Presenter: Tiana Scott, College of Life Sciences, Microbiology and Molecular Biology
Authors: Tiana M. Scott, Sam Jensen, Brett E. Pickett
Faculty Advisor: Brett Pickett, College of Life Sciences, Microbiology and Molecular Biology
Institution: Brigham Young University
Severe acute respiratory syndrome coronavirus 2 (SARS-CoV-2) is a novel Betacoronavirus that was first reported in Wuhan, China in December of 2019. Its associated disease has been named coronavirus disease-2019 (COVID-19), which has now become associated with a worldwide pandemic. The devastating effects of this pandemic have highlighted the need to quickly identify potential prophylactic or therapeutic treatments that can reduce the signs, symptoms, and/or spread of disease when dealing with a novel infectious agent. We constructed a novel computational pipeline that predicts drugs and biologics that could be repurposed to combat a novel infectious disease.

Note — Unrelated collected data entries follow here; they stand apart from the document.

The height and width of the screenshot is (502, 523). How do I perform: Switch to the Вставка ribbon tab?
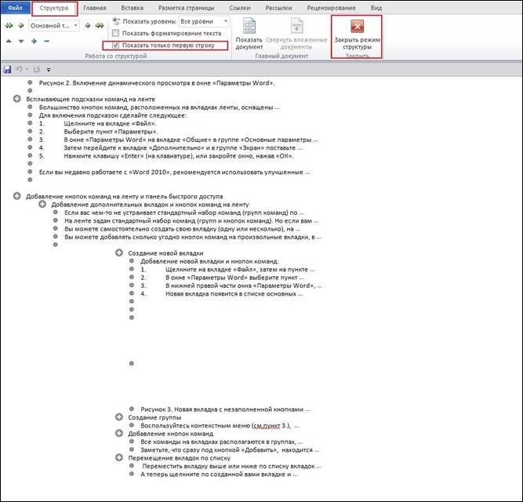coord(133,7)
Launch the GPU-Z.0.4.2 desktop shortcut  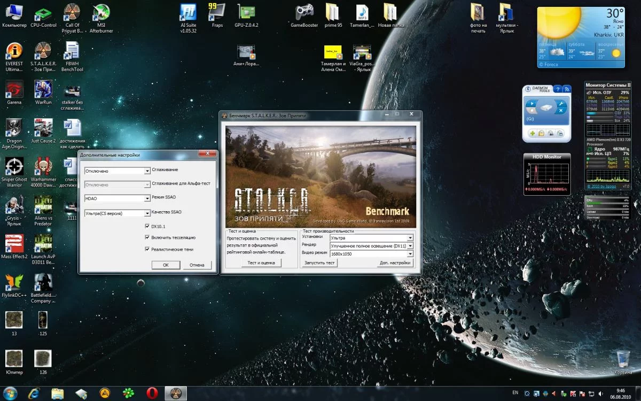click(x=246, y=13)
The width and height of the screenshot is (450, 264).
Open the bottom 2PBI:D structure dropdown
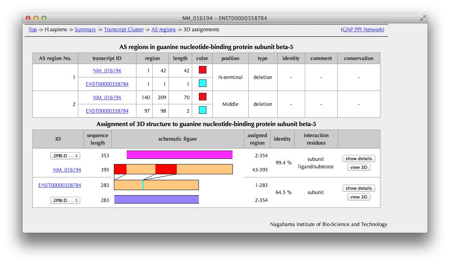(x=65, y=200)
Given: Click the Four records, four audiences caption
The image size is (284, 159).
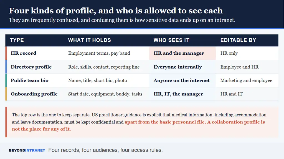Looking at the screenshot, I should (105, 150).
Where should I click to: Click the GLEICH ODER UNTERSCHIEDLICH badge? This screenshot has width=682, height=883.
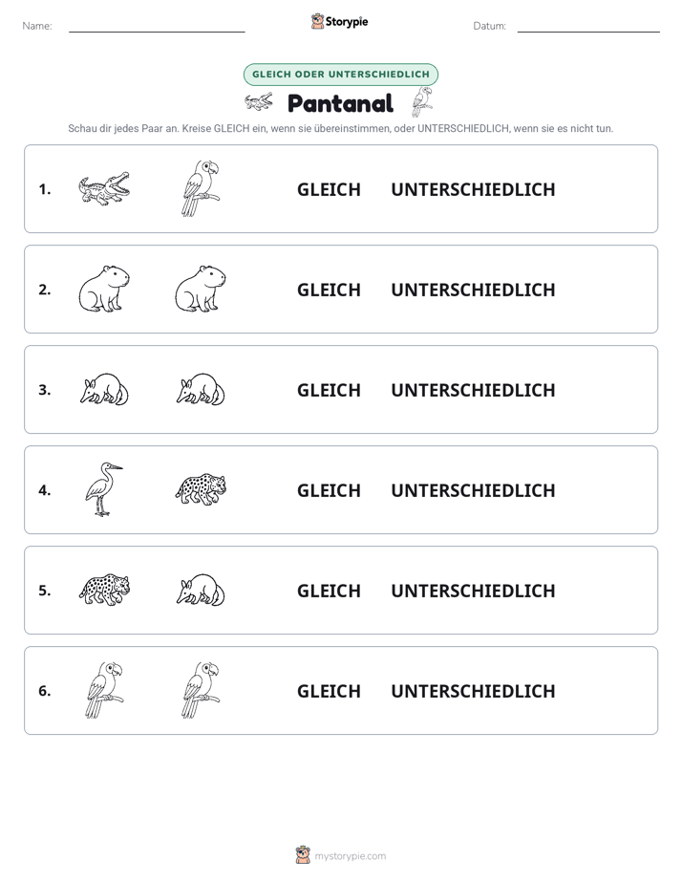pos(340,75)
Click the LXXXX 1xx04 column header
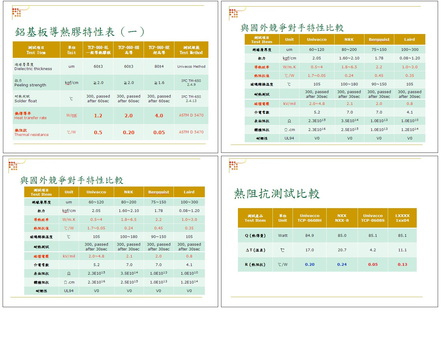 point(402,218)
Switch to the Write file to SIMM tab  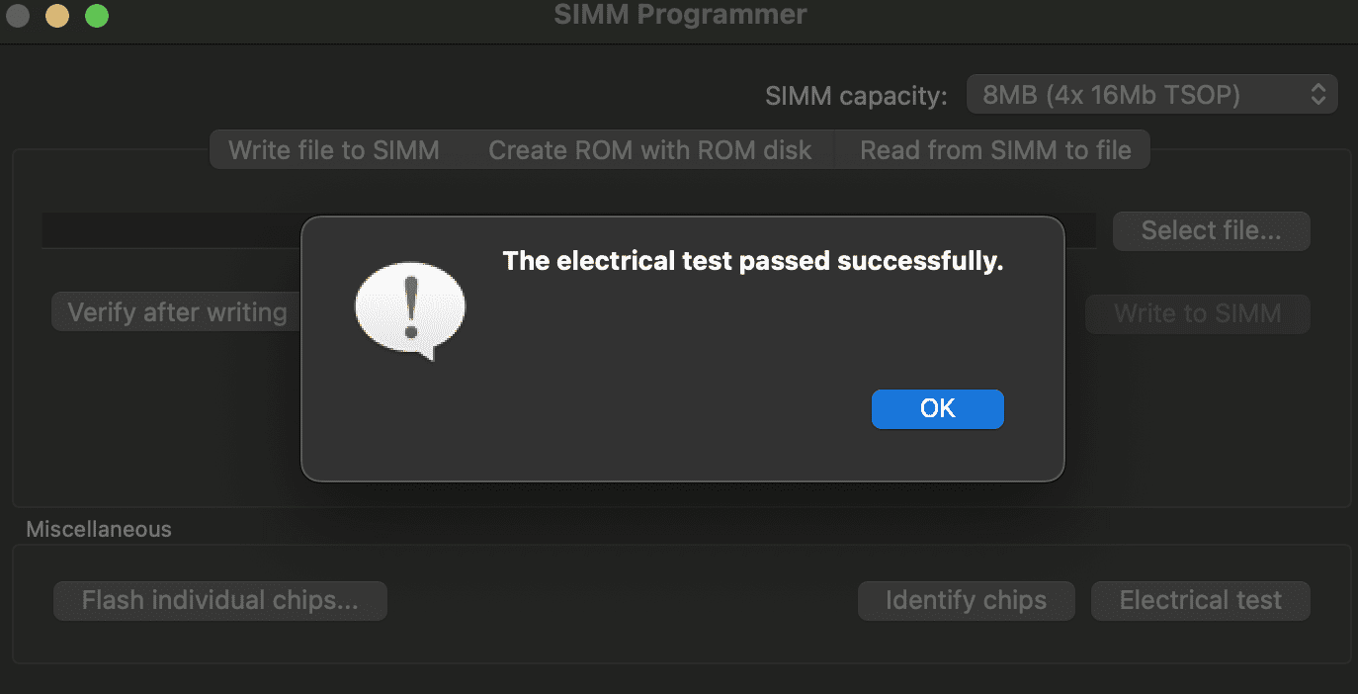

Specifically, this workflow analyzes RNA sequencing data to determine differentially expressed genes, enriched Gene Ontology (GO) terms, and dysregulated pathways in infected cells, which can then be used to identify FDA-approved drugs that target proteins within these pathways. We used this pipeline to perform a meta-analysis of RNA sequencing data from cells infected with three Betacoronaviruses including severe acute respiratory syndrome coronavirus (SARS-CoV; SARS), Middle East respiratory syndrome coronavirus (MERS-CoV; MERS), and SARS-CoV-2, as well as respiratory syncytial virus (RSV) and influenza A virus (IAV) to identify therapeutics that could be used to treat COVID-19. This analysis identified twenty-seven existing drugs, most of which already have FDA-approval, that are predicted to counter the effects of SARS-CoV-2 infection. These results are validated by separate studies involving canakinumab, anakinra, tocilizumab, sarilumab, baricitinib, and others. While the results reported here are specific to Betacoronaviruses, such as SARS-CoV-2, our bioinformatics pipeline can be used to quickly identify candidate drugs for treating future emerging infectious diseases.